Anehnya, kata Tanoni yang juga penulis buku "Skandal Laut Timor, Sebuah Barter Ekonomi Politik Canberra-Jakarta" itu, Australia telah menggunakan perjanjian tersebut untuk mengklaim wilayah perairan tersebut sebagai teritorinya, termasuk seluruh kekayaan minyak dan gas yang terkandung di dalamnya.

Ia mengatakan, tumpahan minyak Montara yang maha dahsyat berlangsung selama lebih 70 hari di lepas pantai Australia Barat dan mencemari perairan Indonesia di Laut Timor itu, telah membawa kesengsaraan bagi ratusan ribu masyarakat di Timor Barat, Rote Ndao, Sabu, Alor, Lembata, Flores Timur, dan Sumba.

Ia mengemukakan, semua itu terjadi akibat kesalahan PTTEP Australasia dan pemerintah Australia, yang hingga saat ini hendak melarikan diri dari tanggung jawab mereka atas pencemaran minyak di Laut Timor itu.
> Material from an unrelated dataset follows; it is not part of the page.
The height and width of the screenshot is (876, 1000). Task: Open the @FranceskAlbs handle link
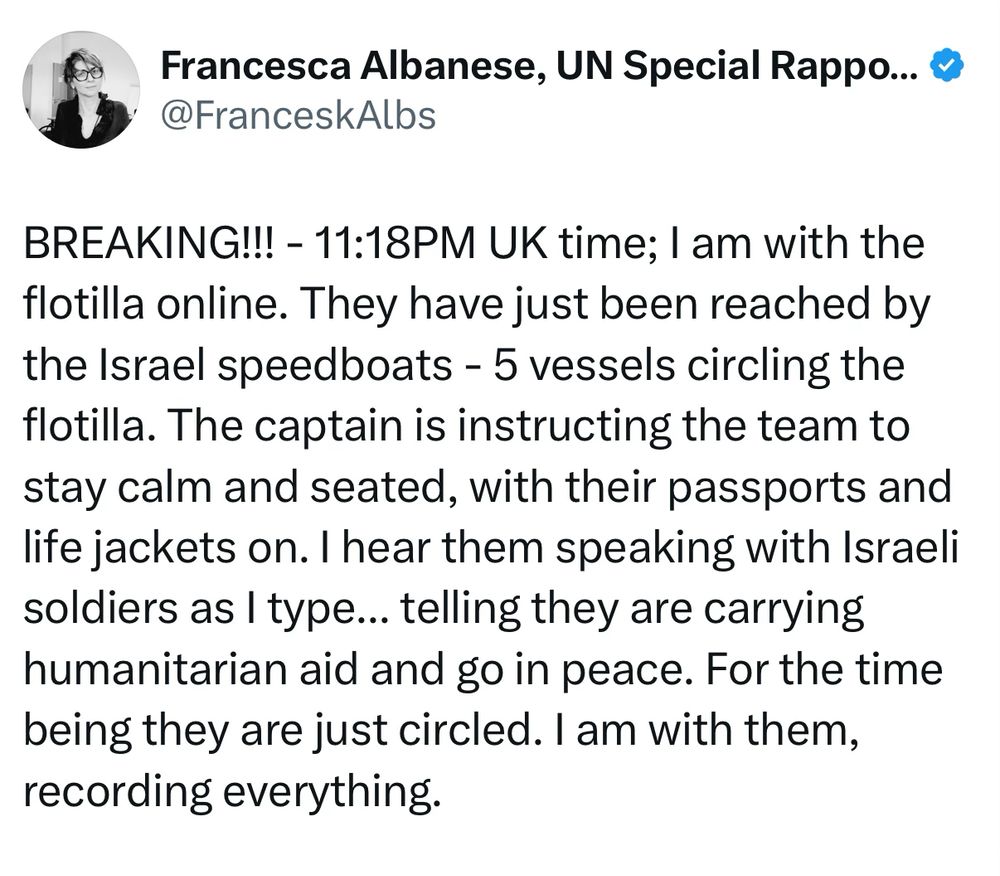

Tanoni yang juga mantan agen imigrasi kedutaan besar Australia itu menyerukan kepada Presiden Susilo Bambang Yudhoyono dan seluruh komponen bangsa agar bertindak tegas dan menghentikan langkah-langkah pemerintah Australia yang telah dan sedang menguasai Laut Timor yang kaya raya itu dan secara langsung maupun tidak telah pula menjajah rakyat Indonesia di Provinsi Nusa Tenggara Timur (NTT).

Ia mengatakan, YPTB dan aliansi serta jaringannya sedang mempertimbangkan secara matang untuk membatalkan seluruh perjanjian RI-Australia itu melalui Mahkamah Konstitusi (MK).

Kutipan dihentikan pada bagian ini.